Imagine a scientist who does an experiment, and doesn’t like the results. Perhaps the scientist had hoped to see a certain pattern of findings and is disappointed that it’s not there.

Suppose that this scientist therefore decided to manipulate the data. She goes into the spreadsheet and adds new, made-up data points, until she obtains a statistically significant result she likes, and publishes it.

That’s bad.

Now, start this scenario over. Suppose that rather than making up data, the scientist throws it out. She runs the experiment again and again (without changing it), throwing out the results every time they’re wrong, until eventually, by chance, she obtains a statistically significant result she likes, and publishes it.

Is that bad?

Yes, but isn’t it less obviously bad than data fabrication? I’m talking about an intuitive level. We feel that fabrication is clearly outrageous, fraudulent. Cherry-picking is bad, no-one denies it, but it doesn’t generate feelings to the same extent.

Cherry-picking goes on in science, and I don’t know a scientist who doubts that it’s more common than fraud. Yet we treat fraud much more harshly, regardless of the extent of the manipulation or the amount of money and prestige at stake.

One fabricated point of data is misconduct; a thousand unpublished points of data is merely a ‘questionable practice‘.

Why?

I think it’s a trolley problem.

Imagine an out of control trolley was going to smash into five people and kill them. You happen to be standing by a lever that would divert the trolley onto another track, where it would hit a person, and kill him. Do you pull it?

Many people say that they would not pull the lever, even though this means that four extra deaths occur. They wouldn’t pull it because they don’t like the idea of committing the act of killing someone. Even though the decision not to act causes more harm, it doesn’t feel as bad, because it’s (in some intuitive sense) an act of omission.
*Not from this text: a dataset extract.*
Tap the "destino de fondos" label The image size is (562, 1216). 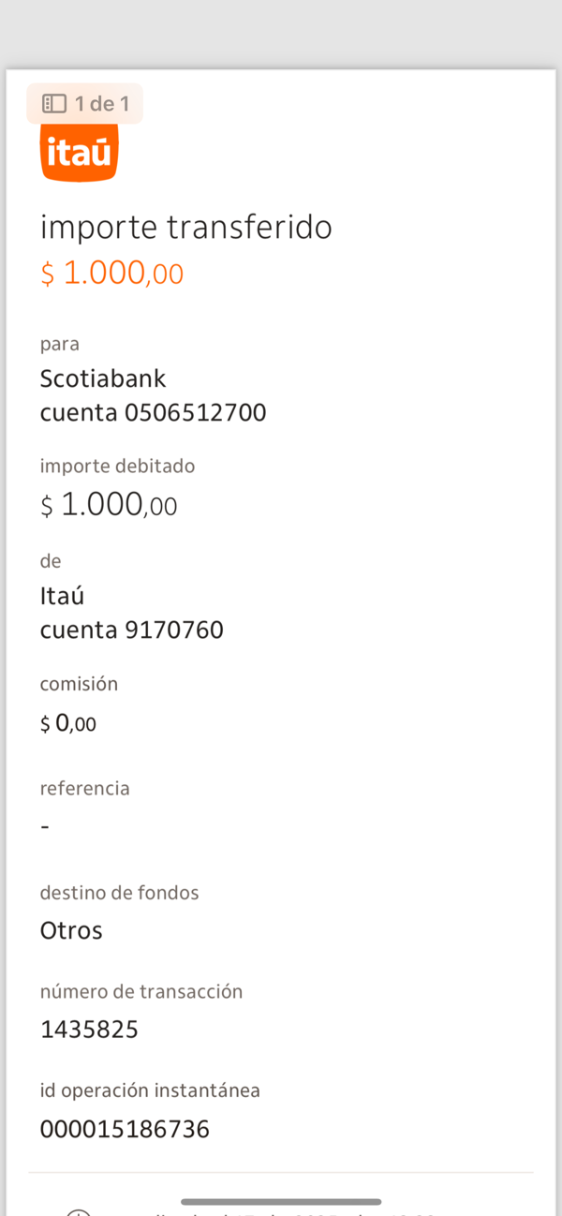pos(119,893)
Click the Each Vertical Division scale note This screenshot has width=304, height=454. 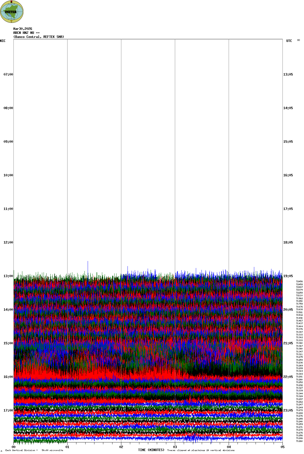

Even people who do pull the lever feel conflicted about it.

I think the mentality is the same in science. Data fabrication is like pulling the lever – it’s committing deception. Cherry-picking is a sin of omission – you wait for the right data to come to you, and report that, omitting to report the rest of the data that points to a different conclusion.

The end result is the same – misleading results. But they feel different.